Repeat the listing exactly. Any picture in it should be left out of the copy.

☆ ☆ ☆ ☆ ☆ ☆ ☆

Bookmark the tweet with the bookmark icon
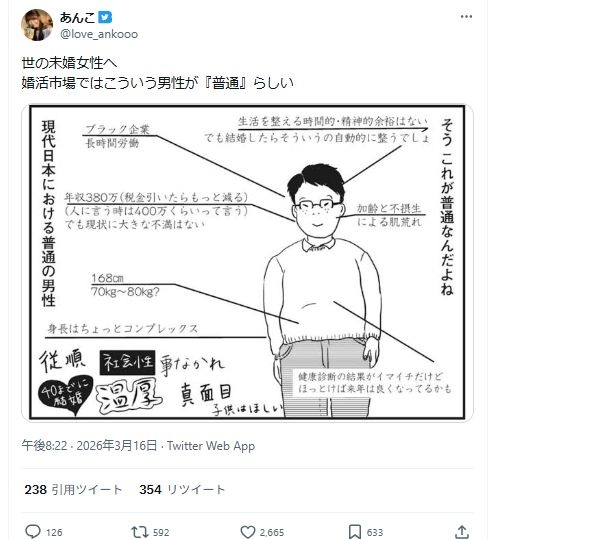The image size is (589, 539). click(x=355, y=532)
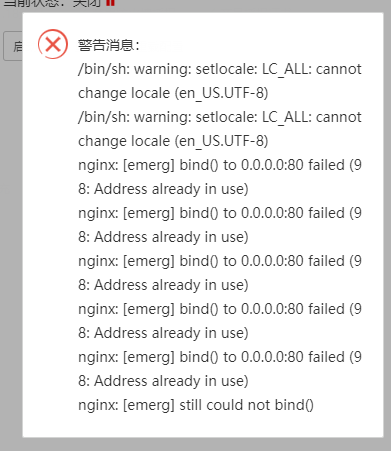Click the red X error icon
This screenshot has width=391, height=451.
click(x=53, y=44)
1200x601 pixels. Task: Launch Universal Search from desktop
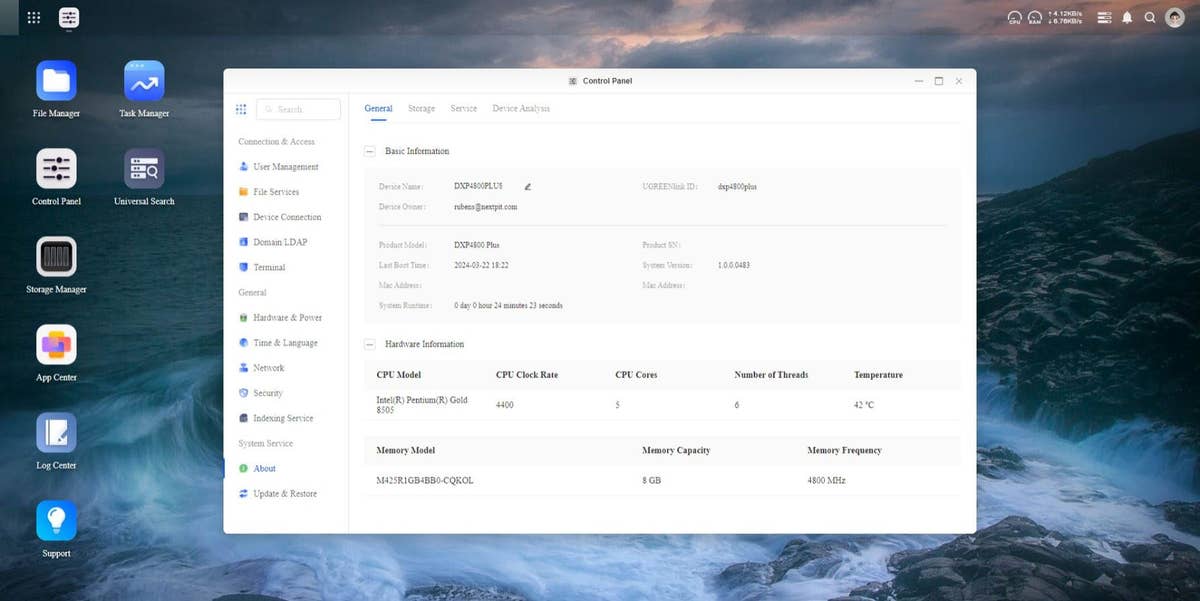pyautogui.click(x=144, y=169)
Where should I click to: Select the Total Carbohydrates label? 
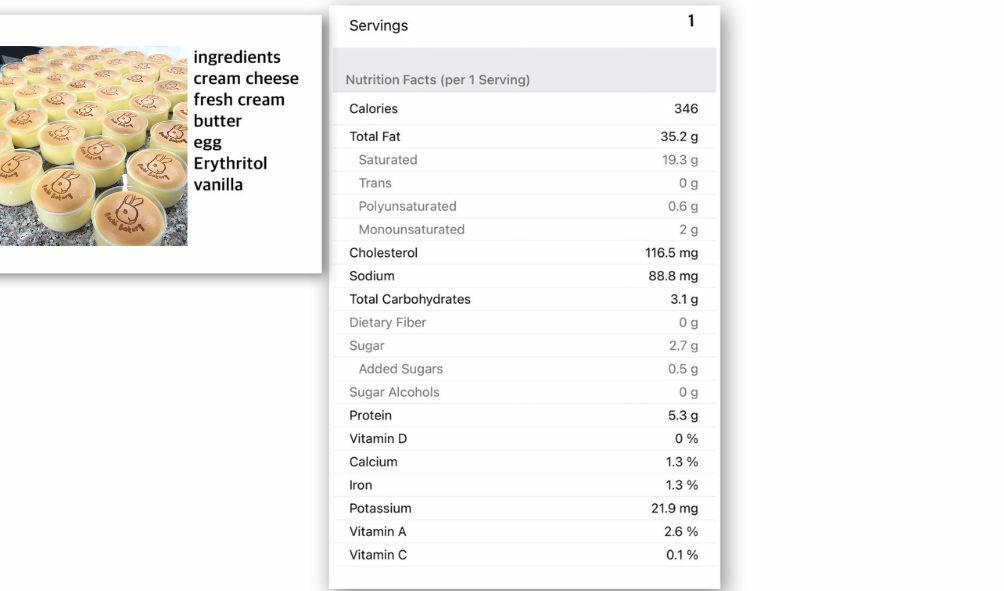coord(409,299)
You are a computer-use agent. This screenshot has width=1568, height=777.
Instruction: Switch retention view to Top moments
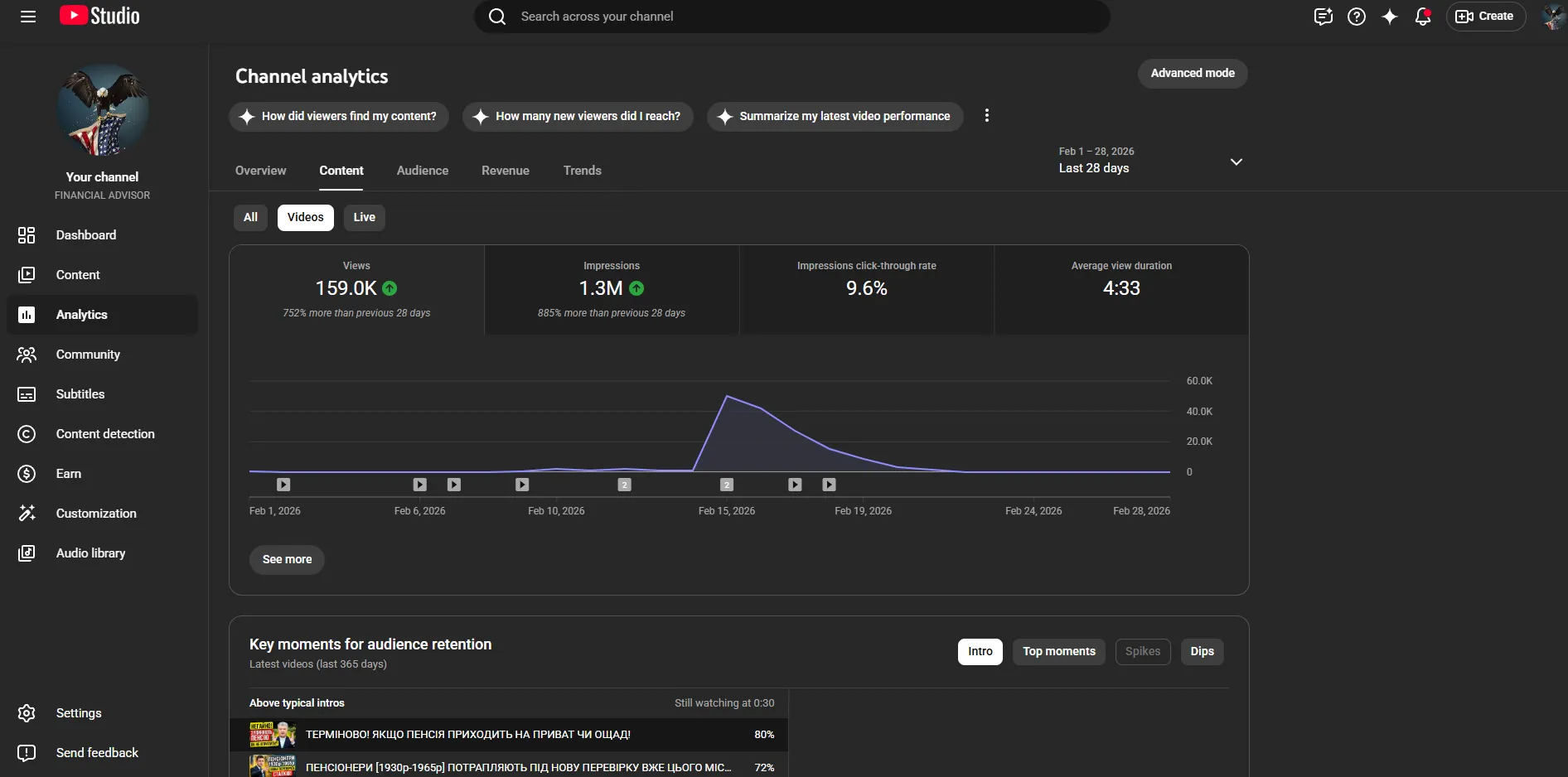1059,652
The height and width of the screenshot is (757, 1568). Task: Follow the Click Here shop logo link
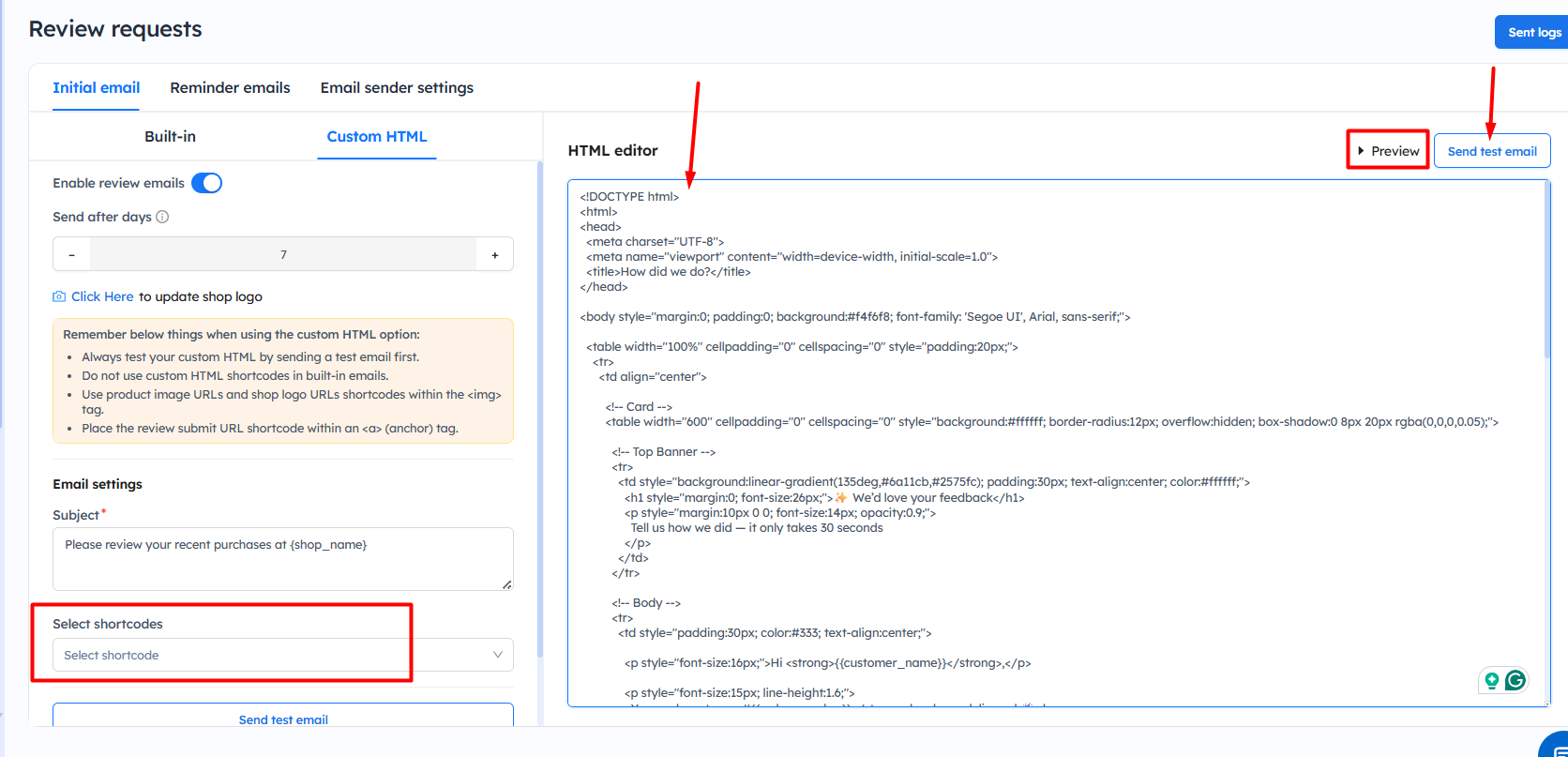coord(102,296)
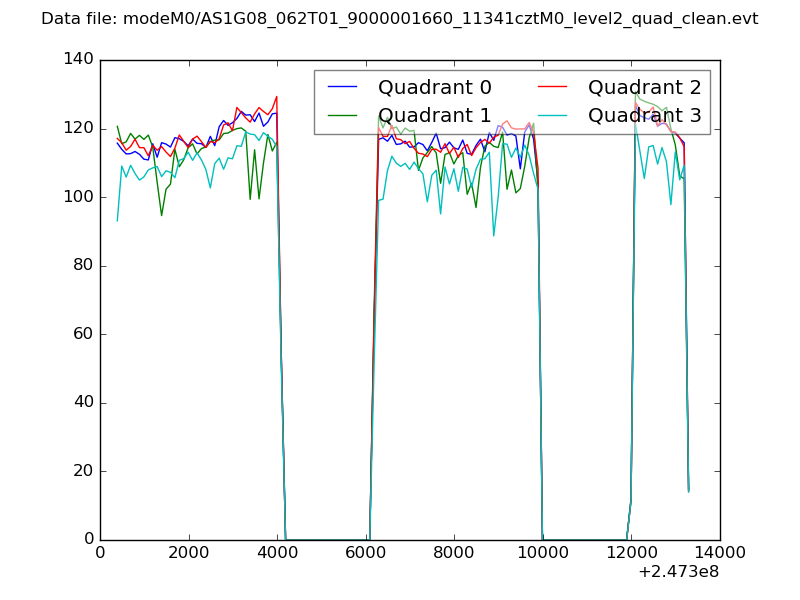Select the 14000 tick on the x-axis

click(719, 552)
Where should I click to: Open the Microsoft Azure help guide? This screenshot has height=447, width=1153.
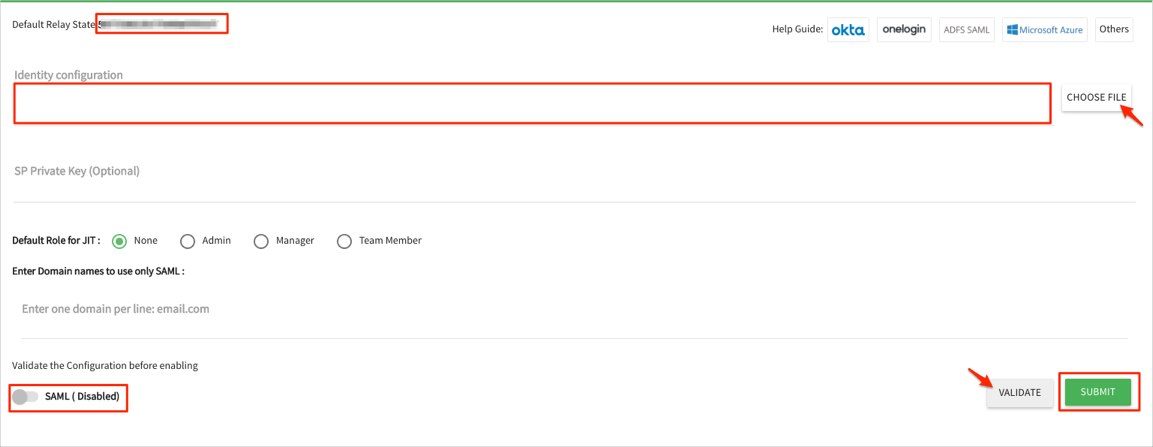tap(1045, 30)
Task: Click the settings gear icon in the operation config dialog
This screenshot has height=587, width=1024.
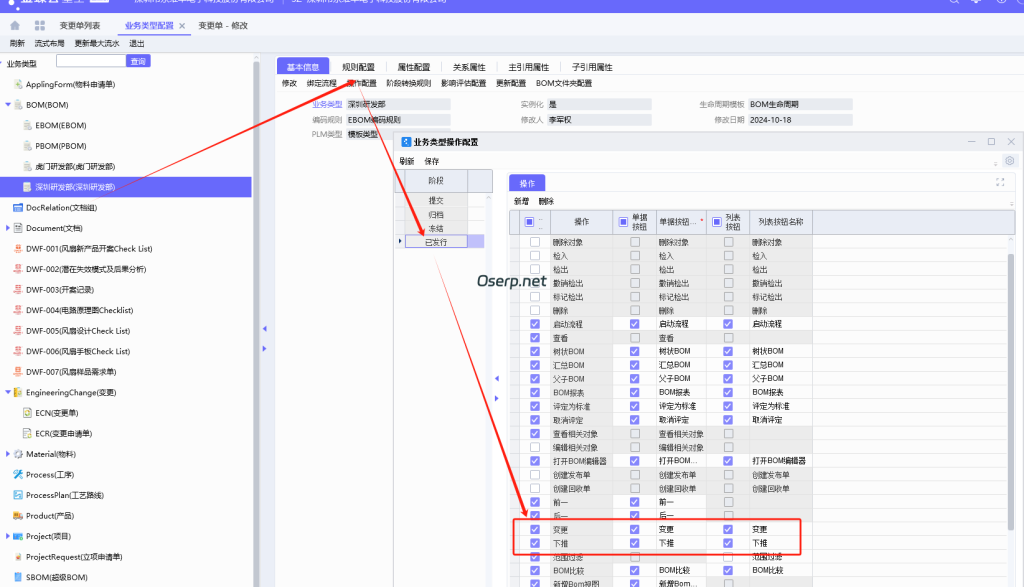Action: (1010, 161)
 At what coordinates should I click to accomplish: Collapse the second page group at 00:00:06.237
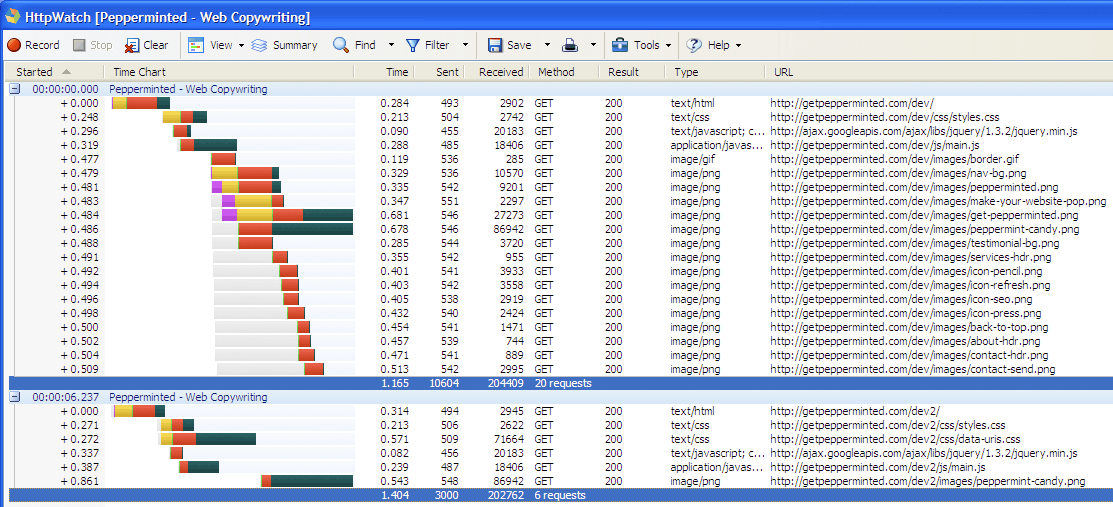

☆ ☆ ☆ ☆ ☆ ☆ ☆

• _EXERCISE RESULT_:
Bookmark the tweet with the bookmark icon
The image size is (589, 539). click(x=355, y=532)
Click the red X error icon
This screenshot has width=391, height=451.
click(x=53, y=44)
1200x601 pixels. Task: Launch Universal Search from desktop
pyautogui.click(x=144, y=169)
Where should I click to: Select the Total Carbohydrates label? 
coord(409,299)
You are a computer-use agent. This screenshot has width=1568, height=777.
Instruction: Switch retention view to Top moments
1059,652
The height and width of the screenshot is (757, 1568). Task: Follow the Click Here shop logo link
coord(102,296)
Select the 14000 tick on the x-axis

click(719, 552)
Where should I click to: Open the Microsoft Azure help guide? This screenshot has height=447, width=1153.
tap(1045, 30)
Task: Click the settings gear icon in the operation config dialog
This screenshot has height=587, width=1024.
Action: (1010, 161)
 At what coordinates should I click to accomplish: Collapse the second page group at 00:00:06.237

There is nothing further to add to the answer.